(Beginning of RECORDS PROVIDED)

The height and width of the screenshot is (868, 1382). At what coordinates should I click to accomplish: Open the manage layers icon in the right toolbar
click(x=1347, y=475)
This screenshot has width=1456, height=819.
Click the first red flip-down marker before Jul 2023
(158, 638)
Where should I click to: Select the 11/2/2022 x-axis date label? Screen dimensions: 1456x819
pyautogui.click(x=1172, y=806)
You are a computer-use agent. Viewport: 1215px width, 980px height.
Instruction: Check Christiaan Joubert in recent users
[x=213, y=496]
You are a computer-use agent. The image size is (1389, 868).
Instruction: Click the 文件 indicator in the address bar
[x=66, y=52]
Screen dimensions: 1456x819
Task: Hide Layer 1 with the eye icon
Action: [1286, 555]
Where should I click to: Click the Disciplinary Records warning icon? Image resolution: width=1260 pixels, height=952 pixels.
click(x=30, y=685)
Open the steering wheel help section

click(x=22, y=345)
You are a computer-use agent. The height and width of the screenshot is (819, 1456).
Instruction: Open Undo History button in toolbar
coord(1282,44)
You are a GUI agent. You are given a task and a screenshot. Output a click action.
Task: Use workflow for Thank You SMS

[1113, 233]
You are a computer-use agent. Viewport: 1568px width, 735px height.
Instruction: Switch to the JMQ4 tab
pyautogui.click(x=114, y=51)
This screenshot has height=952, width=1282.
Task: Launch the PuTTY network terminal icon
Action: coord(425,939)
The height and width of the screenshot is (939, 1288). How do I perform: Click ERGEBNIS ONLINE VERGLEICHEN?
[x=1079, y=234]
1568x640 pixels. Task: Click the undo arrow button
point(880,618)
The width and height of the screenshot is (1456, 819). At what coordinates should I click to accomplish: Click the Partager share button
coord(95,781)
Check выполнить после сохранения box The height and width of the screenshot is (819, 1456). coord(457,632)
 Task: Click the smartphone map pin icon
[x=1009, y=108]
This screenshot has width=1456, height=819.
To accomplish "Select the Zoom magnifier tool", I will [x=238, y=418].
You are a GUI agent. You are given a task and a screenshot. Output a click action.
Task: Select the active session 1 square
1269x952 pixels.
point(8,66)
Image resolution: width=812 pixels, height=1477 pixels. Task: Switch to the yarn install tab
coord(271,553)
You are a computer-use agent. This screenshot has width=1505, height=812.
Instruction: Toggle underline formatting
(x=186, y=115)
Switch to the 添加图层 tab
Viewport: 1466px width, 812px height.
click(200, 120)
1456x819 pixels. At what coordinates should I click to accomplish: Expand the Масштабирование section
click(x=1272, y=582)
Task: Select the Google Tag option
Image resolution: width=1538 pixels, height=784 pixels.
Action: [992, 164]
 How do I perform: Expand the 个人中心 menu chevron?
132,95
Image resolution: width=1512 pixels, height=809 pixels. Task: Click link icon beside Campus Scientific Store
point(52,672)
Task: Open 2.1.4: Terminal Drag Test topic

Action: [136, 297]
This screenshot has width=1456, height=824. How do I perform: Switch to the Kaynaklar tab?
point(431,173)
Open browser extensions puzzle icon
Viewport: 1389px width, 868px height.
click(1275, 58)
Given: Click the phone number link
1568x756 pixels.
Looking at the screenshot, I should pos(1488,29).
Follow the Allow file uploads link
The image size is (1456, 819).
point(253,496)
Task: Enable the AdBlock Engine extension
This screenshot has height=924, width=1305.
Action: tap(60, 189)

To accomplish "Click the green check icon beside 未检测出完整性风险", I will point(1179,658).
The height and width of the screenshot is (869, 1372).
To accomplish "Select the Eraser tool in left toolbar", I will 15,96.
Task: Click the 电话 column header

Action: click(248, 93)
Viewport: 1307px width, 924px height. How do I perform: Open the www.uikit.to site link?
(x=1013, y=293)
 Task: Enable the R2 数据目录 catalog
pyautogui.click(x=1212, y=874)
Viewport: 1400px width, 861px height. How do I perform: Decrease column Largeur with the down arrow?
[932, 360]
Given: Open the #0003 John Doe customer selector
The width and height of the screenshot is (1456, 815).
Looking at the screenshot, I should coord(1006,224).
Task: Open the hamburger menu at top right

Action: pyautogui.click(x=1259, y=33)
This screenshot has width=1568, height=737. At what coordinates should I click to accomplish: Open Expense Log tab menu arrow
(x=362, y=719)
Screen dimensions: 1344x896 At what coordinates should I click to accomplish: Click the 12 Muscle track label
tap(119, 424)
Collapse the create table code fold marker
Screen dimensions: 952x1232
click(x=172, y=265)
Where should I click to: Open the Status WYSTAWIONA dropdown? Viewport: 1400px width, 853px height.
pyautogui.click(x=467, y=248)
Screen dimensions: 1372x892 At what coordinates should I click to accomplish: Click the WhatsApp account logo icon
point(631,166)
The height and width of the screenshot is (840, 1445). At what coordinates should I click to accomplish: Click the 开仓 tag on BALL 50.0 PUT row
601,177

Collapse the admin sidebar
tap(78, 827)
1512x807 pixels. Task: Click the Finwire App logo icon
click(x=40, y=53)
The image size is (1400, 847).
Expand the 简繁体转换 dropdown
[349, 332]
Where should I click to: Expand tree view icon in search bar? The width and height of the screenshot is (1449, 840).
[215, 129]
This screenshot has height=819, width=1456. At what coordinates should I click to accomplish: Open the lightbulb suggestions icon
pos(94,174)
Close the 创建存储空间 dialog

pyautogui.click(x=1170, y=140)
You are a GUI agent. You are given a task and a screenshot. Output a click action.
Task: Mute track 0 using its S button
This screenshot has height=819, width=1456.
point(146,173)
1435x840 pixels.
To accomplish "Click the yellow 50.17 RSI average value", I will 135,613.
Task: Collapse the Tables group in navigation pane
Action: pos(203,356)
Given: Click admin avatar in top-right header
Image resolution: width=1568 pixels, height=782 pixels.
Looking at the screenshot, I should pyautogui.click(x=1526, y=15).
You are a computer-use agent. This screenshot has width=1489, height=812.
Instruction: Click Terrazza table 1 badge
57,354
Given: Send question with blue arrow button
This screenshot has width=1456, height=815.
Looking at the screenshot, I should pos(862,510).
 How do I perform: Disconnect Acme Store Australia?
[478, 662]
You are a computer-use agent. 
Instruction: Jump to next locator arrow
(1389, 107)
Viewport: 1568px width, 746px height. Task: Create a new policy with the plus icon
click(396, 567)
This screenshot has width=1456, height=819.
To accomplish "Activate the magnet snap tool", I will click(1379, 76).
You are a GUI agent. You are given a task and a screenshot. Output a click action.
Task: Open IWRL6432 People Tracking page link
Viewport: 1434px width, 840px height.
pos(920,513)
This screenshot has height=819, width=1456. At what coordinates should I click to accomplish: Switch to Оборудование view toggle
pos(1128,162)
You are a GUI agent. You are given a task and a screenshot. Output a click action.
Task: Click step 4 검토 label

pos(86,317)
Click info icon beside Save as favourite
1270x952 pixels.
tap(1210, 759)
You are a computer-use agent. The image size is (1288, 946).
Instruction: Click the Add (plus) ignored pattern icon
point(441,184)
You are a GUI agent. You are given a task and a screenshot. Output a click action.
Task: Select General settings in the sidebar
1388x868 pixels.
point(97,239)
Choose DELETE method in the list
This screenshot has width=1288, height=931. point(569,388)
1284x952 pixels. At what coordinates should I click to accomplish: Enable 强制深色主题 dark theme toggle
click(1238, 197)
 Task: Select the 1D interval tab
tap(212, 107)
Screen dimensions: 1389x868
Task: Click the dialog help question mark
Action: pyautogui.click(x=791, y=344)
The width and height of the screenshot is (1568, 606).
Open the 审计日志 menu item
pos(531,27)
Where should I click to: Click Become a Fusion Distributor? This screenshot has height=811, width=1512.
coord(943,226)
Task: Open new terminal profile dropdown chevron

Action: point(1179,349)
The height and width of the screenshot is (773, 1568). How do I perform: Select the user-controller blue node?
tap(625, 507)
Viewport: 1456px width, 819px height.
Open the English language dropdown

(End of RECORDS PROVIDED)

● ACTIVITY
Restate the final lines of the listing above word for word, beginning at the line that contains "Viewport: 1568px width, 746px".

● EXERCISE RESULT
Viewport: 1568px width, 746px height. Task: Create a new policy with the plus icon
click(396, 567)
This screenshot has width=1456, height=819.
To accomplish "Activate the magnet snap tool", I will click(1379, 76).
You are a GUI agent. You are given a task and a screenshot. Output a click action.
Task: Open IWRL6432 People Tracking page link
Viewport: 1434px width, 840px height.
pos(920,513)
This screenshot has height=819, width=1456. At what coordinates should I click to accomplish: Switch to Оборудование view toggle
pos(1128,162)
You are a GUI agent. You are given a task and a screenshot. Output a click action.
Task: Click step 4 검토 label

pos(86,317)
Click info icon beside Save as favourite
1270x952 pixels.
tap(1210, 759)
You are a computer-use agent. The image size is (1288, 946).
Instruction: Click the Add (plus) ignored pattern icon
point(441,184)
You are a GUI agent. You are given a task and a screenshot. Output a click action.
Task: Select General settings in the sidebar
1388x868 pixels.
point(97,239)
Choose DELETE method in the list
This screenshot has width=1288, height=931. point(569,388)
1284x952 pixels. At what coordinates should I click to accomplish: Enable 强制深色主题 dark theme toggle
click(1238, 197)
 Task: Select the 1D interval tab
tap(212, 107)
Screen dimensions: 1389x868
Task: Click the dialog help question mark
Action: pyautogui.click(x=791, y=344)
The width and height of the screenshot is (1568, 606).
Open the 审计日志 menu item
pos(531,27)
Where should I click to: Click Become a Fusion Distributor? This screenshot has height=811, width=1512.
coord(943,226)
Task: Open new terminal profile dropdown chevron

Action: point(1179,349)
The height and width of the screenshot is (773, 1568). How do I perform: Select the user-controller blue node?
tap(625, 507)
Viewport: 1456px width, 819px height.
Open the English language dropdown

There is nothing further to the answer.